А потом настал Новый Год и начались ёлки. Мы были заняты четыре раза в день. Без выходных. Одиннадцать долгих, утомительных дней школьных зимних каникул. Заработали мы, конечно, неплохо. Для меня, недавней школьницы, это были вообще громадные деньги. Но я валилась с ног. Братишка (на шесть лет младше меня, ещё школьник средних классов) приносил мне в цирк поесть. И я его пропускала бесплатно на представление. А в феврале я заболела. Мне стало плохо ещё на репетиции. Я не могла играть. Мне ужасно хотелось спать. И я дремала в полузабытьи за кулисами на узеньком топчане в нашей артистической. К вечеру, видя, что от меня мало толку, дирижёр отпустил меня домой.

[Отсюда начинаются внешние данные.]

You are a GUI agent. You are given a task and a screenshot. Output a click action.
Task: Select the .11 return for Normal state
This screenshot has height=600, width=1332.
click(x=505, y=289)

Я больше не вернулась в цирк. Корь, детская болезнь, поставила точку на моей цирковой карьере. Мама была очень озабочена тем, что все вечера, и все выходные я безвылазно работала. Так и в девках недолго засидеться - вздыхала она. К тому же, на занятия в консерватории оставалось совсем мало времени. И я ушла. От той поры у меня осталось несколько фотографий. Я, в чёрном костюмчике, в причёске пажа, кривляюсь и строю позы на белоснежной винтовой лестнице в просторном вестибюле нашего цирка. На всю жизнь эта пора моей юности осталась в памяти, как сплошной праздник с непременным запахом конюшни и зверей.
Когда через несколько лет, решив уйти из оркестра радио и телевидения, я поступала на работу в государственный симфонический оркестр, концертмейстер Азад Алиев, хорошо знающий меня по школе и консерватории, тем не менее представил меня главному дирижёру Ниязи таким образом: Эта девушка работала в цирке!